One observer close to OpenOffice.org links the change in tone to the terms of a $1.6 billion settlement paid by Microsoft to Sun in 2004 that has also resulted in technical and marketing cooperation.
IBM led the opposition against Open XML's approval. The observer expects IBM, which plans to inject 35 China-based developers into the OpenOffice.org process, to take over the role of being OpenOffice.org's public champion.
And he thinks that will be a good thing. "They'll be able to say some of the things that Sun can't," he said.
Moreover, says IBM's Poulley, "we bring our credibility and prowess in enterprise software, which has less been the forte of Sun."
But will Sun be willing to relinquish some or most of its control over OpenOffice.org? Poulley thinks the transition has already begun.

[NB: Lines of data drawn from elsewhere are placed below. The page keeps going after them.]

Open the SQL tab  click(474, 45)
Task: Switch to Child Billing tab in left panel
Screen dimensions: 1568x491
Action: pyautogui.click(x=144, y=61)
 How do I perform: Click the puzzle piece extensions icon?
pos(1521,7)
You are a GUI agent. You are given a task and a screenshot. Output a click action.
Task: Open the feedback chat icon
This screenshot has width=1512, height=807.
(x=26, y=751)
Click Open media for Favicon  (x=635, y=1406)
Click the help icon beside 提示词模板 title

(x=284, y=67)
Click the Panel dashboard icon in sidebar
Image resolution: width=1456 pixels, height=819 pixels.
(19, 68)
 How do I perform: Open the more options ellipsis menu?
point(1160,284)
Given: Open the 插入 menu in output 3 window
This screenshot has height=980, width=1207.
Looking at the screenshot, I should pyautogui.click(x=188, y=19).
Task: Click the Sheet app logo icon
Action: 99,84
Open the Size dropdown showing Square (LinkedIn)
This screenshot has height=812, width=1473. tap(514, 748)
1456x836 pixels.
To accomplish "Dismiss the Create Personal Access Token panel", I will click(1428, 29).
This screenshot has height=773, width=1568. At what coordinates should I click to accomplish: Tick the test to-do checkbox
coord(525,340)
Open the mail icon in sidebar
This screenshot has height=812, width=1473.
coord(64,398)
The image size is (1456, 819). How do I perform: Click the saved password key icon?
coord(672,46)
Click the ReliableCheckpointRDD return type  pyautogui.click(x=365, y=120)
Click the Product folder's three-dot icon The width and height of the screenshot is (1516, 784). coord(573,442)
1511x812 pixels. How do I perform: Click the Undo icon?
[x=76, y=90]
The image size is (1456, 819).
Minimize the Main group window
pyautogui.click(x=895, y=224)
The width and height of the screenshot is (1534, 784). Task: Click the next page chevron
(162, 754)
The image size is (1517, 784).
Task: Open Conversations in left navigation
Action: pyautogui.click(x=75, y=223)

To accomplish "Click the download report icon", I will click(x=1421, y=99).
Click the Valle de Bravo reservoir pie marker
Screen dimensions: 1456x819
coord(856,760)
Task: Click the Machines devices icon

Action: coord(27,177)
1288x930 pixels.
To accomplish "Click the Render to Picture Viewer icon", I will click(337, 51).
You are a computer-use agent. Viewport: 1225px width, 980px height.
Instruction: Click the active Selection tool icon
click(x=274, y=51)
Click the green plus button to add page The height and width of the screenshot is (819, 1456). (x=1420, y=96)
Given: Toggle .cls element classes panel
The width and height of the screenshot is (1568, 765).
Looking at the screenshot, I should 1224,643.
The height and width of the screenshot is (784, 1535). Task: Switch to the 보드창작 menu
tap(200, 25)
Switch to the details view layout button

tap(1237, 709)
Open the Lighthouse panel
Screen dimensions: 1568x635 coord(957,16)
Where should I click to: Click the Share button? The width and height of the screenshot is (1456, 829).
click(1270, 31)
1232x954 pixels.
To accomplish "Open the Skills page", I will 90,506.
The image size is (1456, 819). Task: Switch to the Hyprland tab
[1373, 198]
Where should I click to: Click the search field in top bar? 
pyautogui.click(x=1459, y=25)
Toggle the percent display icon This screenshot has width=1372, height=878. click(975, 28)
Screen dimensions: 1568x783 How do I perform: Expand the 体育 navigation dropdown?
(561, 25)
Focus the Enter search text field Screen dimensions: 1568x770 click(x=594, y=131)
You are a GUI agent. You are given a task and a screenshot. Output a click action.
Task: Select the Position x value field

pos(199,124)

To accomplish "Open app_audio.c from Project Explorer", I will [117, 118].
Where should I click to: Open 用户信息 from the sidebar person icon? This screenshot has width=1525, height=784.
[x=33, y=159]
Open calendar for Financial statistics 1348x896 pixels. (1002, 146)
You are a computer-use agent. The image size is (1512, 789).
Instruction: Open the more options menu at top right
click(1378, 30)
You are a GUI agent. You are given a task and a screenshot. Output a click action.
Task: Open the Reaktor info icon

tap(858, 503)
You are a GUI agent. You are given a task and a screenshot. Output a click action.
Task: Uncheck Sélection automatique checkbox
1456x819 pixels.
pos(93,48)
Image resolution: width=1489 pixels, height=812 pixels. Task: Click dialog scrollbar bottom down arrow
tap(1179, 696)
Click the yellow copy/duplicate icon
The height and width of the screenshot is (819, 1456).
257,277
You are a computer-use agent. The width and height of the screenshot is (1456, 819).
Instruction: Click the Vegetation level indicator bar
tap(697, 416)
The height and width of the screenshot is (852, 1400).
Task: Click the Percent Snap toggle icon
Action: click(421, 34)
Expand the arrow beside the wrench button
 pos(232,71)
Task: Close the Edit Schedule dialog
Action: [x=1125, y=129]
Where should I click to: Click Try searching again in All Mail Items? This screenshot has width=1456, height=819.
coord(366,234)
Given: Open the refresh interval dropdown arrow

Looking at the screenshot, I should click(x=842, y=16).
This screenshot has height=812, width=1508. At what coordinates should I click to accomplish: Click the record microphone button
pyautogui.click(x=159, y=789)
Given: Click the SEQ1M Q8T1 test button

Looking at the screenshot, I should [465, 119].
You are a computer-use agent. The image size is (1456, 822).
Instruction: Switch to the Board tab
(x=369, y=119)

Simply "by virtue of our joining, OpenOffice.org becomes a lot less Sun-dominated," he said.
And that process can't happen fast enough, if the software hopes to make any dent into Office's dominance, says another expert.
"As much as people like open formats, they won't buy an inferior product," said Andy Updegrove, a Boston lawyer who represents open-source organizations and blogs about the same topics. With IBM "betting big on OpenOffice, in two and a half years we could be looking at another Mozilla situation, where Firefox has 15 percent of the market. That could lead to Microsoft modifying Office or changing its licensing or prices, which benefits the entire market."